— DATASET RECORDS —
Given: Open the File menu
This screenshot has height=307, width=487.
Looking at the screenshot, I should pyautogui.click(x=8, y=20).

---

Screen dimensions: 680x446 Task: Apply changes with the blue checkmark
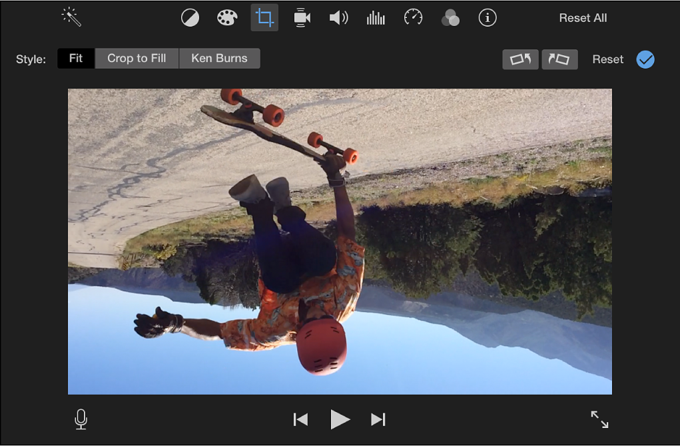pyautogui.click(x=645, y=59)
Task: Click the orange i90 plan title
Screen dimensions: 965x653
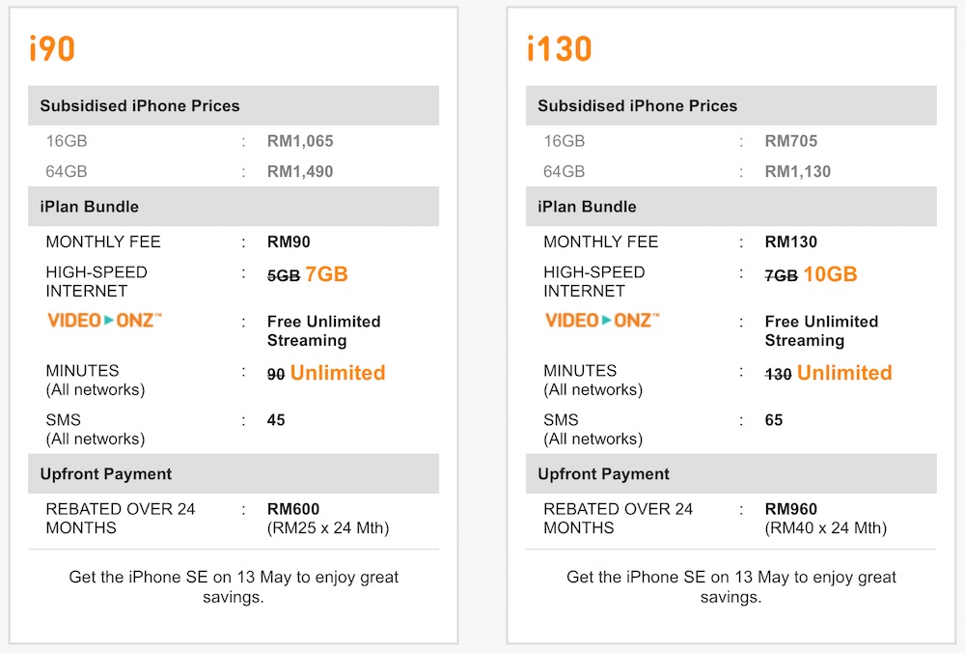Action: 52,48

...

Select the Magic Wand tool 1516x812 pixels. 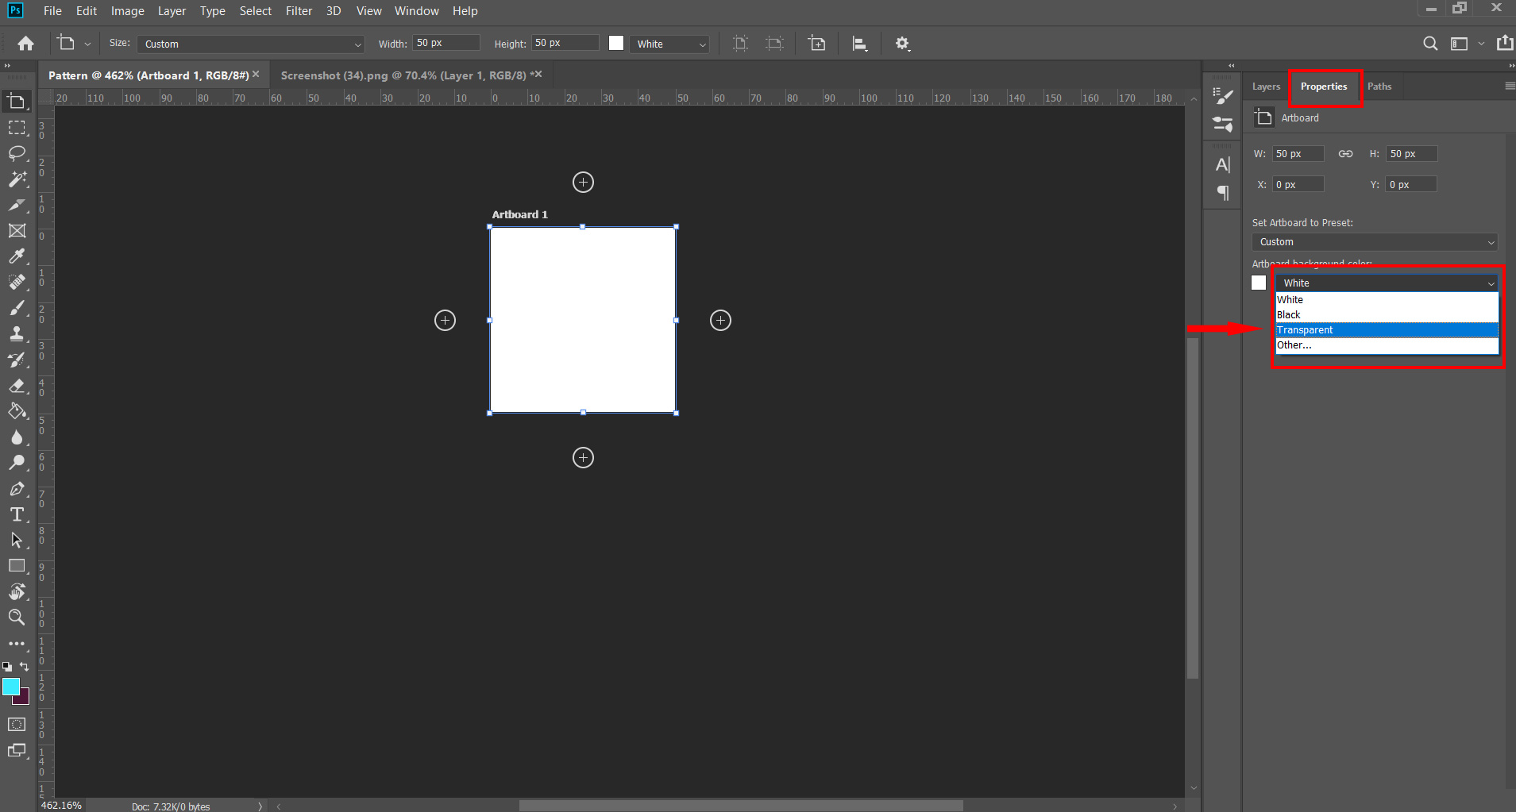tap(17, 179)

— WHAT TO PRODUCE —
Copy the lines above, beginning with the line that contains "Task: Click the orange i90 plan title" and continuing through the line that contains "Action: 52,48", and omit the pictures from your copy.

— TASK ANSWER —
Task: Click the orange i90 plan title
Screen dimensions: 965x653
Action: 52,48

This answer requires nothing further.